▶ **Work request**:
The answer is the exact text of every line from the one that contains "How do I perform: Click" to the final line of the entries below, with pictures left out.

▶ **Data records**:
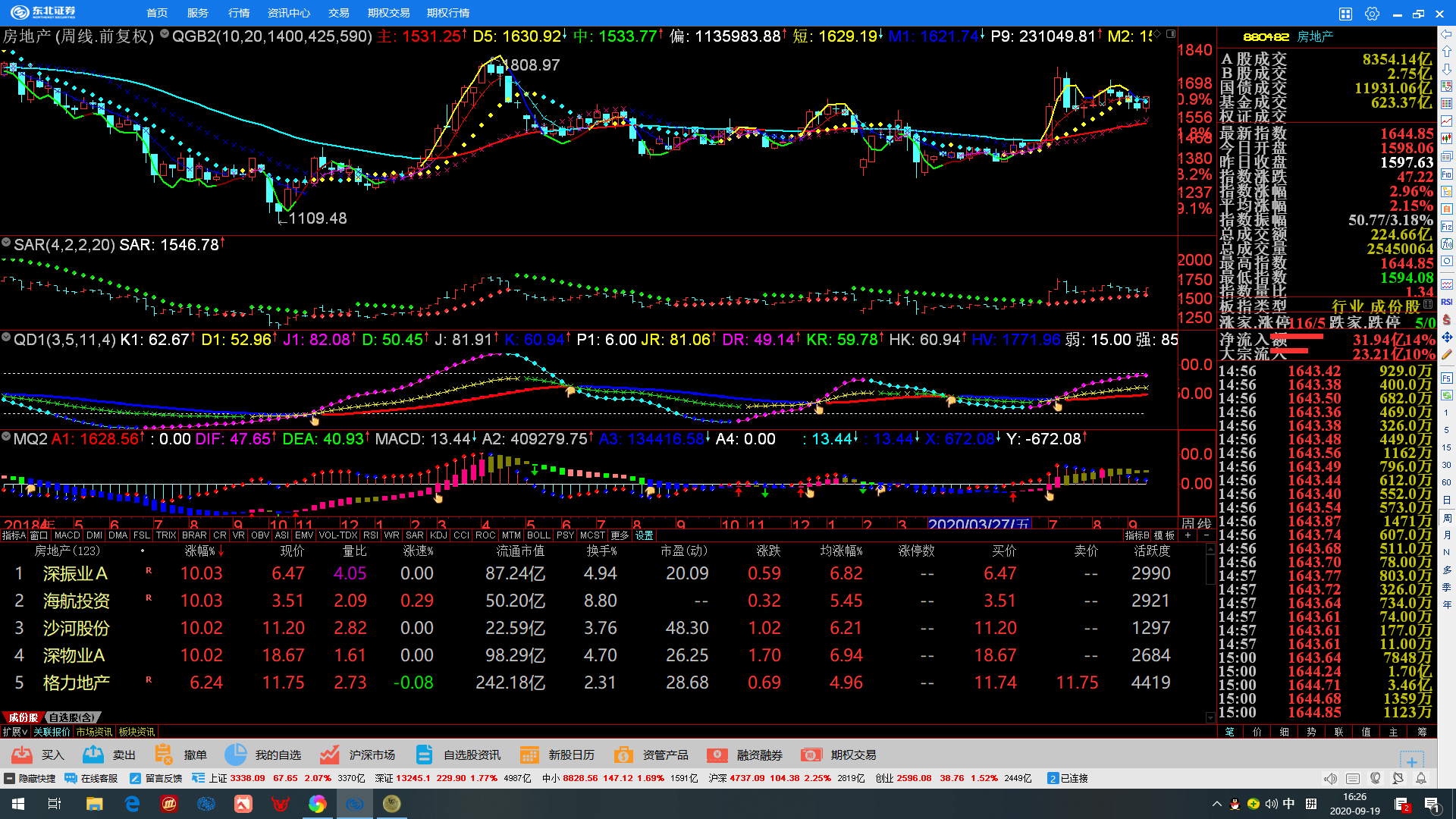Sort by 涨幅% column header arrow
The height and width of the screenshot is (819, 1456).
[221, 551]
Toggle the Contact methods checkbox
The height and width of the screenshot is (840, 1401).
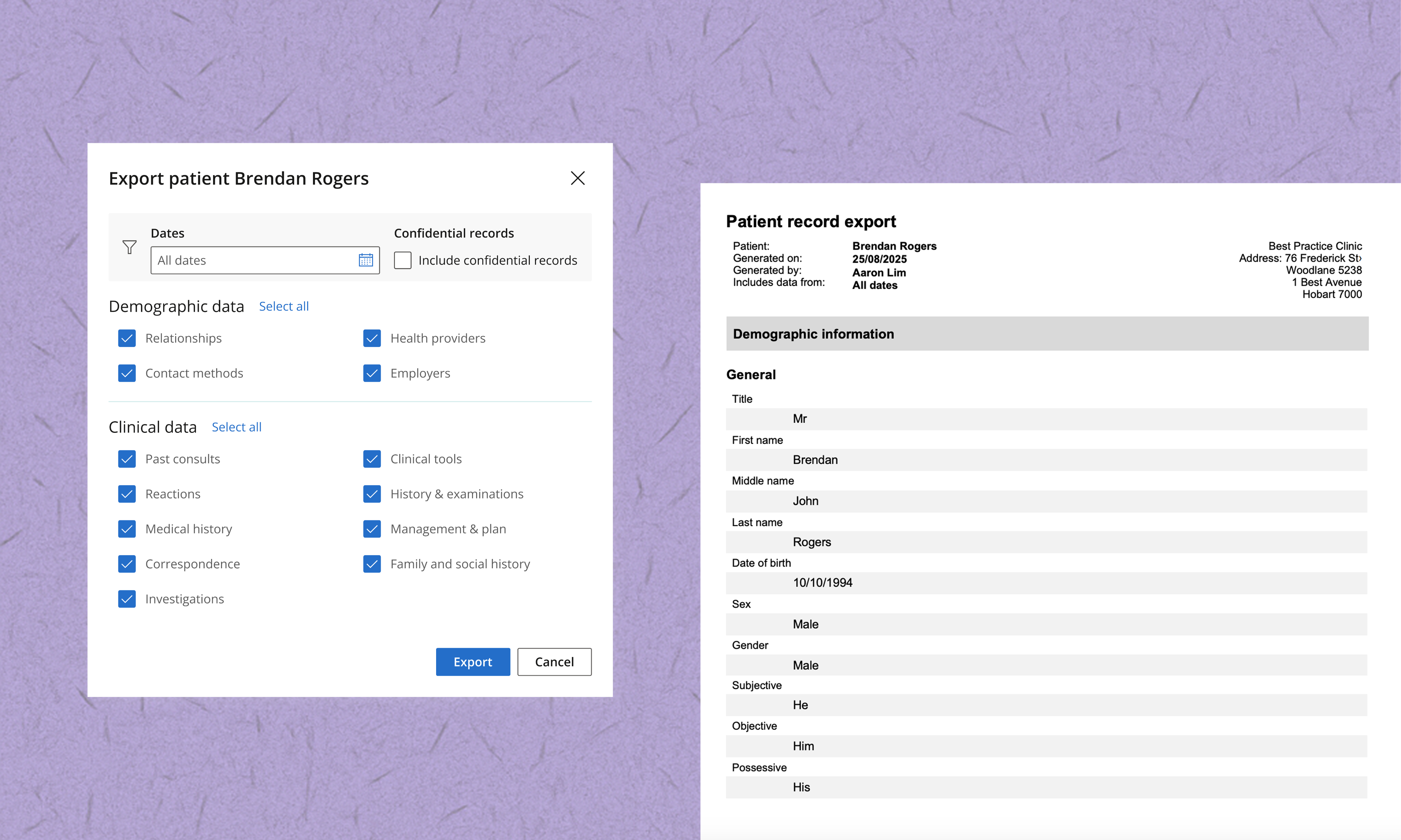click(127, 374)
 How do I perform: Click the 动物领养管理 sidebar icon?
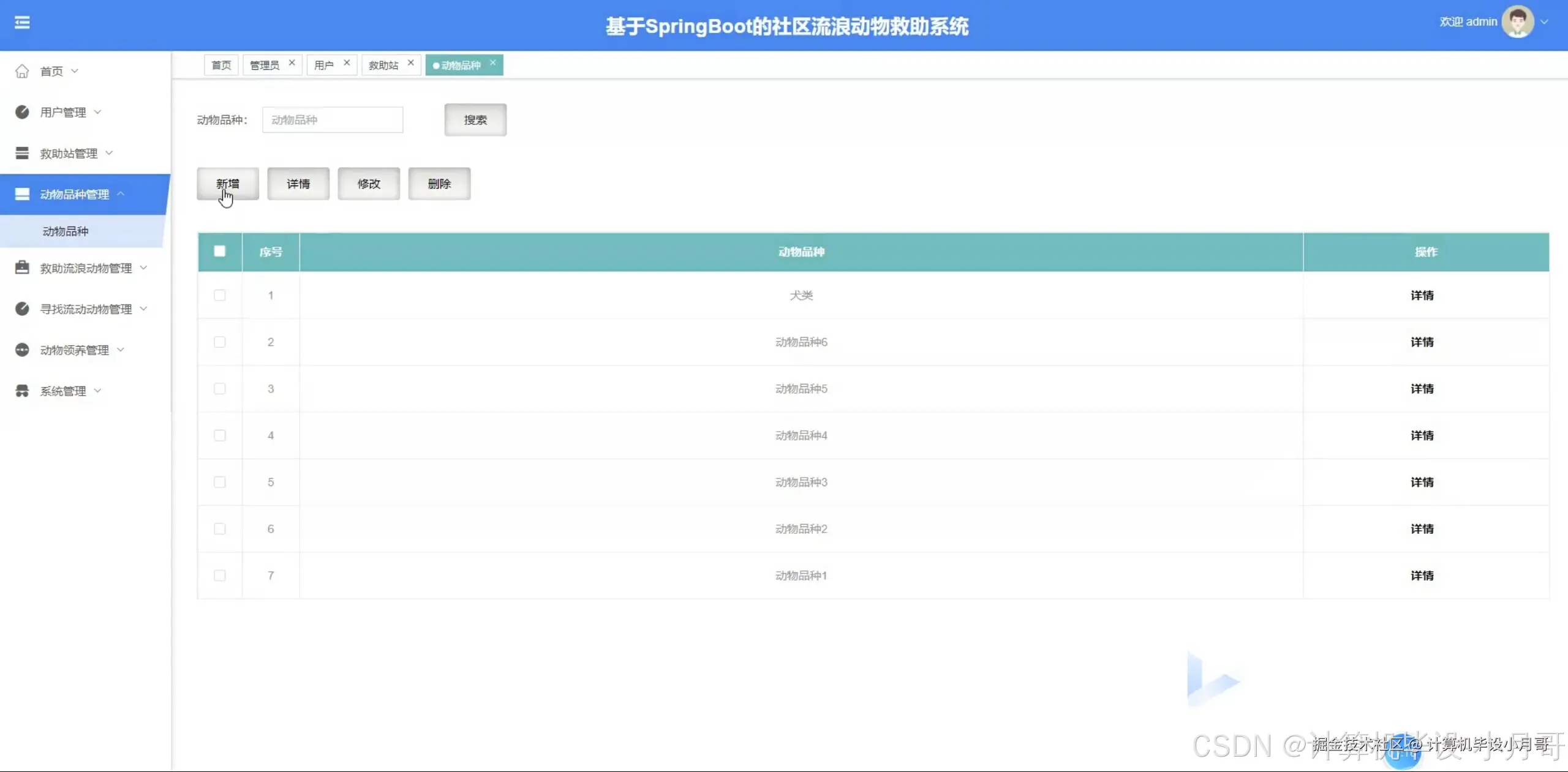pos(22,350)
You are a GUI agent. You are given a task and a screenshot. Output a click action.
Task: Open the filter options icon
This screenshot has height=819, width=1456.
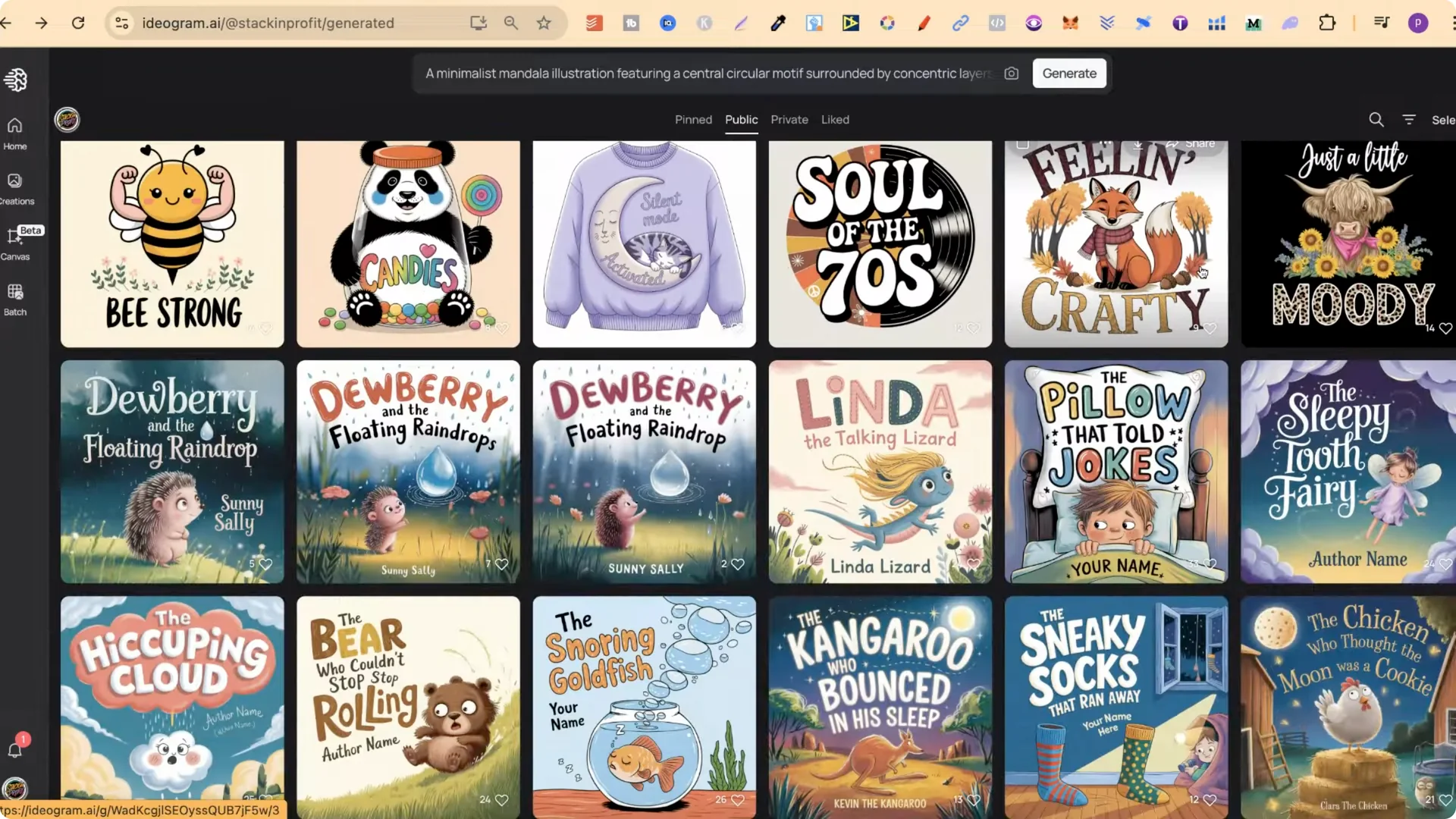(x=1409, y=119)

▶ **Answer box**:
 How do I perform: Click the 动物领养管理 sidebar icon?
pos(22,350)
You are a GUI agent. You are given a task and a screenshot. Output a click action.
Task: Open the filter options icon
This screenshot has height=819, width=1456.
(x=1409, y=119)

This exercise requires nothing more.